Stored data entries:
Content starts

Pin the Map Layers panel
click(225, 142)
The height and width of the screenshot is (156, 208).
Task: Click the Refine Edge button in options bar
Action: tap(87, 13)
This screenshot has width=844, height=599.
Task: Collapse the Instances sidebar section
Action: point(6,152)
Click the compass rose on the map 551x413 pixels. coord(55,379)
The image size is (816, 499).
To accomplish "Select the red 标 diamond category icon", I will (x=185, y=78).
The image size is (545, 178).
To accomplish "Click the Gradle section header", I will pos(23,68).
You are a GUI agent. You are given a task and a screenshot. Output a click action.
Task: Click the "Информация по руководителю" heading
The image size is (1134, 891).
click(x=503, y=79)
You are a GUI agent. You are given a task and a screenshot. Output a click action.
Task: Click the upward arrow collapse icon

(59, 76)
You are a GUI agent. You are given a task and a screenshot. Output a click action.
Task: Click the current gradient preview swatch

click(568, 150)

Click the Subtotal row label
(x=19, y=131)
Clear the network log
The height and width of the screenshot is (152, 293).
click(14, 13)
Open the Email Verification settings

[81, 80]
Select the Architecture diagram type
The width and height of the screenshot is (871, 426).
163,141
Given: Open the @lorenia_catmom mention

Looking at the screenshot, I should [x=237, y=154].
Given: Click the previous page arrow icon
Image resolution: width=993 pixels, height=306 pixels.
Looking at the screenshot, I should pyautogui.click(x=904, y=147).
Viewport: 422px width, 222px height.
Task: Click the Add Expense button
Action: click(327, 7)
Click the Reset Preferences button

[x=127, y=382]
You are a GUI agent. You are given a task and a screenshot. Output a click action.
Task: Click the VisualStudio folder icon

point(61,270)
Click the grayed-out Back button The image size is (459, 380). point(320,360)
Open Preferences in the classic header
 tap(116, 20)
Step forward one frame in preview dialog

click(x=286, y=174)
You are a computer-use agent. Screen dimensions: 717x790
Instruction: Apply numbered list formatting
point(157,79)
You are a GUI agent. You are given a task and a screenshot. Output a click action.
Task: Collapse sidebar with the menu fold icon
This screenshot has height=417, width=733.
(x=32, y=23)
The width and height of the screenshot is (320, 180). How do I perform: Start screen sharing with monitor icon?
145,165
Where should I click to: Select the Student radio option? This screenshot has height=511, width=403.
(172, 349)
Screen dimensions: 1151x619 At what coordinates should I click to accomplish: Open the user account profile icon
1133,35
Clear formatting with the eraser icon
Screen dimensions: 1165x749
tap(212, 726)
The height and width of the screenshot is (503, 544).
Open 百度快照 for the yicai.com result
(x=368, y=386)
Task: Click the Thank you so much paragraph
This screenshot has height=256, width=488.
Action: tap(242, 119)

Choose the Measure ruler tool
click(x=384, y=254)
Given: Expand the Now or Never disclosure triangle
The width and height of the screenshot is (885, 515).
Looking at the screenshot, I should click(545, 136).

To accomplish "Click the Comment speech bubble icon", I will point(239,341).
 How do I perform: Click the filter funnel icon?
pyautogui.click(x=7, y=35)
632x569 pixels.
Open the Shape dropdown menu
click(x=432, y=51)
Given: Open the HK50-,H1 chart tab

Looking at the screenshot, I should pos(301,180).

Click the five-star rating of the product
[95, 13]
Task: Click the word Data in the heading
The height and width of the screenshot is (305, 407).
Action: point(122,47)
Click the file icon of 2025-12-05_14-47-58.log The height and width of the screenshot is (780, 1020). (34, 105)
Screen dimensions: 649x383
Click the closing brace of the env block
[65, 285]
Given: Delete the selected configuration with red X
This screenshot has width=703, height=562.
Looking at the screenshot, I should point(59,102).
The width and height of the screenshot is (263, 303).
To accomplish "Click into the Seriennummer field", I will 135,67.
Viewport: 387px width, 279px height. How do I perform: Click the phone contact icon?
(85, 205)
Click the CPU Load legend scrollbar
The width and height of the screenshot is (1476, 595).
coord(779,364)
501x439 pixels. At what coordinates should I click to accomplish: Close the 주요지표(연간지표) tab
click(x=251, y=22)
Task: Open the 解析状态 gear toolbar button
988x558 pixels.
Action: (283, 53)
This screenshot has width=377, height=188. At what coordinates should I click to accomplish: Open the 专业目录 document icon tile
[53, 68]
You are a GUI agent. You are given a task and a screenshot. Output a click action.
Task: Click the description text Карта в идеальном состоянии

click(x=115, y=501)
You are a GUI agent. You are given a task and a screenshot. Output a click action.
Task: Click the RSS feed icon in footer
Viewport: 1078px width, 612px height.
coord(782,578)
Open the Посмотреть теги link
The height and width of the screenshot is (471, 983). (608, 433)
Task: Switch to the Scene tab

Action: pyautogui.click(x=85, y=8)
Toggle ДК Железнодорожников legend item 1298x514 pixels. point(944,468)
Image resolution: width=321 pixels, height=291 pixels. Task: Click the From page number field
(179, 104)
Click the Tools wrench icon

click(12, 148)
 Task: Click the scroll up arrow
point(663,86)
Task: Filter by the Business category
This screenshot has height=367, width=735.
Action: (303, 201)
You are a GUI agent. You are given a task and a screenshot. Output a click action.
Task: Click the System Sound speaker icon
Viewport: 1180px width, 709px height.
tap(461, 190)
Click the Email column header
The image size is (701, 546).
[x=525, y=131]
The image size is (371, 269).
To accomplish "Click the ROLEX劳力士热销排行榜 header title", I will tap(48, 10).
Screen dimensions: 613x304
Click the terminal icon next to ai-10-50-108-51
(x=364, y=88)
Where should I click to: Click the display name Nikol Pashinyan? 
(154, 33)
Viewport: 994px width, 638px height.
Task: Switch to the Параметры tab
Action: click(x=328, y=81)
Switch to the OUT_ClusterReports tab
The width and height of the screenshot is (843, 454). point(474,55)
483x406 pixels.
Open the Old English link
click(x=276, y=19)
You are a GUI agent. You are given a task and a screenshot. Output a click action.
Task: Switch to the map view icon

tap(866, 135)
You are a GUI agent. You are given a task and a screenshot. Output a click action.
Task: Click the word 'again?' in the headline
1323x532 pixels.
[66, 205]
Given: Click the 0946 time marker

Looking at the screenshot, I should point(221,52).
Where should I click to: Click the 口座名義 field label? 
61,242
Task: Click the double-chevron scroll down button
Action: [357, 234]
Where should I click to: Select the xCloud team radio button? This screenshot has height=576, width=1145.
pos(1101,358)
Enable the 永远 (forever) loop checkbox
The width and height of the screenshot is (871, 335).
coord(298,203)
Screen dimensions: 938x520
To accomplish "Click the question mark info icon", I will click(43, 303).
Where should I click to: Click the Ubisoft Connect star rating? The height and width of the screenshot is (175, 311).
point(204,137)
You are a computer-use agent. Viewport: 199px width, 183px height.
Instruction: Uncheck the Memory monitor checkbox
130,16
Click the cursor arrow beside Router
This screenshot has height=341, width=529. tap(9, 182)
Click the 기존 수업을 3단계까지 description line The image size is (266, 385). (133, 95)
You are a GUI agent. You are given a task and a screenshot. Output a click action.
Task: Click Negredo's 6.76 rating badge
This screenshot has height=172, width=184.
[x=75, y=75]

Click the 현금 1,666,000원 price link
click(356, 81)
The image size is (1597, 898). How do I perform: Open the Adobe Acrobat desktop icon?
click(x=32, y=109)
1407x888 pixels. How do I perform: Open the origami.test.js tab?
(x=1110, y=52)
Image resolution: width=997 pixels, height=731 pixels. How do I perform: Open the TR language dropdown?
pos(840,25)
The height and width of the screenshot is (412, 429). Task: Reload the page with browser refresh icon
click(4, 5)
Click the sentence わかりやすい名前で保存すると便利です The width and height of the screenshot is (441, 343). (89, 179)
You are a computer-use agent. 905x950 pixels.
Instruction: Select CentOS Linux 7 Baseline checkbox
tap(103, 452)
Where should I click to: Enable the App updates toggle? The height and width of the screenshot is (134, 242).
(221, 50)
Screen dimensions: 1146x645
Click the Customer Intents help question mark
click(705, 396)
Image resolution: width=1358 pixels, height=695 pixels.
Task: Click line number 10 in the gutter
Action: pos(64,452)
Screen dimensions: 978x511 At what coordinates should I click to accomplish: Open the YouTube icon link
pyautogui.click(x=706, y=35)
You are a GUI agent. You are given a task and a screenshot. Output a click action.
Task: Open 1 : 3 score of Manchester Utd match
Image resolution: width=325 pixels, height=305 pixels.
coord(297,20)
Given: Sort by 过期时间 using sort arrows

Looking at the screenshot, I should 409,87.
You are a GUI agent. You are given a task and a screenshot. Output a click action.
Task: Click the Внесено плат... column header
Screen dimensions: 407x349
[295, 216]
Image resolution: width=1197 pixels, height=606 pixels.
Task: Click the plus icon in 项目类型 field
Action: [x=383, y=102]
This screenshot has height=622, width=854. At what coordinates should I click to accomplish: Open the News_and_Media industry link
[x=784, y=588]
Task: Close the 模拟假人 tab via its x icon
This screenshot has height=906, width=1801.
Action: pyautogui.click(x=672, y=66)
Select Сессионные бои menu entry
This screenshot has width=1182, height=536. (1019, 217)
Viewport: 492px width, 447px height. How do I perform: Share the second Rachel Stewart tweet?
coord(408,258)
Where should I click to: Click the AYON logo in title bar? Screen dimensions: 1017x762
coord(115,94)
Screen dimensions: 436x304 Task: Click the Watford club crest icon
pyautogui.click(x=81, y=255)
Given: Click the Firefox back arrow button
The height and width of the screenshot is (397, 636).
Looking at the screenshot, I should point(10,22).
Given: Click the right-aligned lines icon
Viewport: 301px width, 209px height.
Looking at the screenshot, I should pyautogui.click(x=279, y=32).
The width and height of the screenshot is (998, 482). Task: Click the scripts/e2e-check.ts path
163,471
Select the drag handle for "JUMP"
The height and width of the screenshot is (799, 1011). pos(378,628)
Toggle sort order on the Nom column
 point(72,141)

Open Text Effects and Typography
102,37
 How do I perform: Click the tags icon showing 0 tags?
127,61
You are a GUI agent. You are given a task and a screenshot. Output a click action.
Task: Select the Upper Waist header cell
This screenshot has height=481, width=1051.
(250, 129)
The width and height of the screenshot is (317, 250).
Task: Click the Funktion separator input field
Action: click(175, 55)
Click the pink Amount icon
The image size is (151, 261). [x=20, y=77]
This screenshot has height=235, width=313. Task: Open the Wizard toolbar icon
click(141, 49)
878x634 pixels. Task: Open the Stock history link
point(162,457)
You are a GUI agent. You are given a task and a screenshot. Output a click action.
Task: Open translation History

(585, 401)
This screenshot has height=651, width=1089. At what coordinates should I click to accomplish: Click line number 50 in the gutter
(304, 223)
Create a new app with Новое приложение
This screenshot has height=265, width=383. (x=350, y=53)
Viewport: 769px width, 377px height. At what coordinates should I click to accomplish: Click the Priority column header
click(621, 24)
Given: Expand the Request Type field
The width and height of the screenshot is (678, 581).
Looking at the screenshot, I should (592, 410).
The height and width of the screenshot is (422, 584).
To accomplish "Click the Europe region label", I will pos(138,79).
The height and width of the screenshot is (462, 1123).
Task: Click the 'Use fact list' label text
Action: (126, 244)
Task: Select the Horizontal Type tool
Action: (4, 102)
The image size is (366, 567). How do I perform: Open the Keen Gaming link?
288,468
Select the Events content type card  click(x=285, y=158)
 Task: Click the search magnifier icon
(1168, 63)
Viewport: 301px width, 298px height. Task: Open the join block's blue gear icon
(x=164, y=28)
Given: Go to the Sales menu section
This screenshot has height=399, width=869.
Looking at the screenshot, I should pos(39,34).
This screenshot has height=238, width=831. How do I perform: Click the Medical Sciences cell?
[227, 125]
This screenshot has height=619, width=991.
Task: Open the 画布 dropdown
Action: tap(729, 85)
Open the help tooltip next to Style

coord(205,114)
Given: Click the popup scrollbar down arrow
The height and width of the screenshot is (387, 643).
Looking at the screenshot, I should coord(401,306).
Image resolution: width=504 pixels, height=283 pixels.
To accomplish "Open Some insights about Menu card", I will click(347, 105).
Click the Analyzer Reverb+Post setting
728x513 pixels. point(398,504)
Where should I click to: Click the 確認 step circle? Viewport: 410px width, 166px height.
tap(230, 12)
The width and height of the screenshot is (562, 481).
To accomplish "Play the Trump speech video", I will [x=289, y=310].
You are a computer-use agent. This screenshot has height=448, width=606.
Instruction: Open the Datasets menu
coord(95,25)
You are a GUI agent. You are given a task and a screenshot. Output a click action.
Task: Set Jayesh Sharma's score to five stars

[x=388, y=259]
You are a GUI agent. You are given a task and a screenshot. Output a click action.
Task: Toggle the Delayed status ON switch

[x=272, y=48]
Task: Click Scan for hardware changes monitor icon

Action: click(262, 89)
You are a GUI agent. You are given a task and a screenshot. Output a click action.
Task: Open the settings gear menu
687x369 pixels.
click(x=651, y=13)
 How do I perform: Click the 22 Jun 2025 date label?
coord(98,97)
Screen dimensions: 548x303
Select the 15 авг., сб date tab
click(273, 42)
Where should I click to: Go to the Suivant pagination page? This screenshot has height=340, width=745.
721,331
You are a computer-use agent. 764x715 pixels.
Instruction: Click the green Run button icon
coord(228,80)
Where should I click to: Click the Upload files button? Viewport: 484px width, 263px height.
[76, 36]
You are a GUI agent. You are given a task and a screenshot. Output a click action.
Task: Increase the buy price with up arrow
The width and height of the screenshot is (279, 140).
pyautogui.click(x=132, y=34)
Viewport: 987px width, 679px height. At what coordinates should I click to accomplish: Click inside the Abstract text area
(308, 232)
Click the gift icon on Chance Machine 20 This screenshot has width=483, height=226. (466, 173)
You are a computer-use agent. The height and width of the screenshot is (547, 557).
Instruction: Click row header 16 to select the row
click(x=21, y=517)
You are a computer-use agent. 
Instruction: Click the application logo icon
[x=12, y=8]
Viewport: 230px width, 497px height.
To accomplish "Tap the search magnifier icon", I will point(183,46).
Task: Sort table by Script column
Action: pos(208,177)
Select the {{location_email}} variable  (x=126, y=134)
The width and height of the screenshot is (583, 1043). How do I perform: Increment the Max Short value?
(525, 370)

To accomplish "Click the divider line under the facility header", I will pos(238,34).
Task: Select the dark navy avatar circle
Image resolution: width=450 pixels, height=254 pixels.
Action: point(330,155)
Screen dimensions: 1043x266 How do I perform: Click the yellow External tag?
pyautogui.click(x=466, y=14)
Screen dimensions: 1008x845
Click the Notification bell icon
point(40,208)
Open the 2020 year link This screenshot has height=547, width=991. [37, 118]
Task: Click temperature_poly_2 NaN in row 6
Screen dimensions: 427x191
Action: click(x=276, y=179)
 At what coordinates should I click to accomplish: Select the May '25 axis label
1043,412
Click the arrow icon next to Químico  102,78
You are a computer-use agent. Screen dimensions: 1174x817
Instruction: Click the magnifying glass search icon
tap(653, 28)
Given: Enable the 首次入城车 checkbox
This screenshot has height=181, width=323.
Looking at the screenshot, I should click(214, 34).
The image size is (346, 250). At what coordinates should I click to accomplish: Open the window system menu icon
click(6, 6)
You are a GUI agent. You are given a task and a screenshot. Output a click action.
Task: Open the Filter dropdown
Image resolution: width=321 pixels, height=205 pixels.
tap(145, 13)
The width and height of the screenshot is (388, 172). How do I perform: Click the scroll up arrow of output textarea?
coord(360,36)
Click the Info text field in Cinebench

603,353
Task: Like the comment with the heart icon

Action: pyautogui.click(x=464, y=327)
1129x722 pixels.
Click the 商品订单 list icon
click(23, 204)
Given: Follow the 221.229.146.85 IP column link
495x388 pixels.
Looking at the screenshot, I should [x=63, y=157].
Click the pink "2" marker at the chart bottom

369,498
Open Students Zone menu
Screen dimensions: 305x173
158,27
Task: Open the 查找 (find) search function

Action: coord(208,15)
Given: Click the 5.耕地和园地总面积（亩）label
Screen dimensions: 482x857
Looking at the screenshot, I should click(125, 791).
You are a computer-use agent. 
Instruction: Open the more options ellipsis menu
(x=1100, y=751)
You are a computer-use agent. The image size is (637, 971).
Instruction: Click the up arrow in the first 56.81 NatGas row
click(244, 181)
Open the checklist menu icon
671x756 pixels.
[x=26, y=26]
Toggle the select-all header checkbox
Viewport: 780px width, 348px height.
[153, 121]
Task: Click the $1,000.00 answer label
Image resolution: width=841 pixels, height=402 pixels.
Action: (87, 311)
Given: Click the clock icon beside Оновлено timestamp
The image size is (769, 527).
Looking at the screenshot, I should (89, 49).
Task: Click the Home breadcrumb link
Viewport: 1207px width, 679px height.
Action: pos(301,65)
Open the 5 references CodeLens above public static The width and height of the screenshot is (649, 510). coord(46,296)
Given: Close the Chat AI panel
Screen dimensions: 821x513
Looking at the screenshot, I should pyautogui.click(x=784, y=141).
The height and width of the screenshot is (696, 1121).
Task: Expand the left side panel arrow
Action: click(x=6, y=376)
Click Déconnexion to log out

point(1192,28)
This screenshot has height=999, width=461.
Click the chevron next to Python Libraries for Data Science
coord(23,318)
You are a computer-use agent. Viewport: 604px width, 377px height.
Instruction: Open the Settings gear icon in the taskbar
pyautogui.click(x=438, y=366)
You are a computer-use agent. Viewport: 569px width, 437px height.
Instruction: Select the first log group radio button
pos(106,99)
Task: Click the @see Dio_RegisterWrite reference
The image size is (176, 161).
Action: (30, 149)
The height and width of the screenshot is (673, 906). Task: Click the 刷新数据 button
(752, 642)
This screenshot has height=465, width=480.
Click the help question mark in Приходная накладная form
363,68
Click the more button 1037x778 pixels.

Content ends

Using the data above, repeat exactly the lines that begin at the line with "Instruction: Click the application logo icon" and end at the line with "Task: Click temperature_poly_2 NaN in row 6", both ends included.

SOLUTION TO THIS PROBLEM:
Instruction: Click the application logo icon
[x=12, y=8]
Viewport: 230px width, 497px height.
To accomplish "Tap the search magnifier icon", I will point(183,46).
Task: Sort table by Script column
Action: pos(208,177)
Select the {{location_email}} variable  (x=126, y=134)
The width and height of the screenshot is (583, 1043). How do I perform: Increment the Max Short value?
(525, 370)

To accomplish "Click the divider line under the facility header", I will pos(238,34).
Task: Select the dark navy avatar circle
Image resolution: width=450 pixels, height=254 pixels.
Action: point(330,155)
Screen dimensions: 1043x266 How do I perform: Click the yellow External tag?
pyautogui.click(x=466, y=14)
Screen dimensions: 1008x845
Click the Notification bell icon
point(40,208)
Open the 2020 year link This screenshot has height=547, width=991. [37, 118]
Task: Click temperature_poly_2 NaN in row 6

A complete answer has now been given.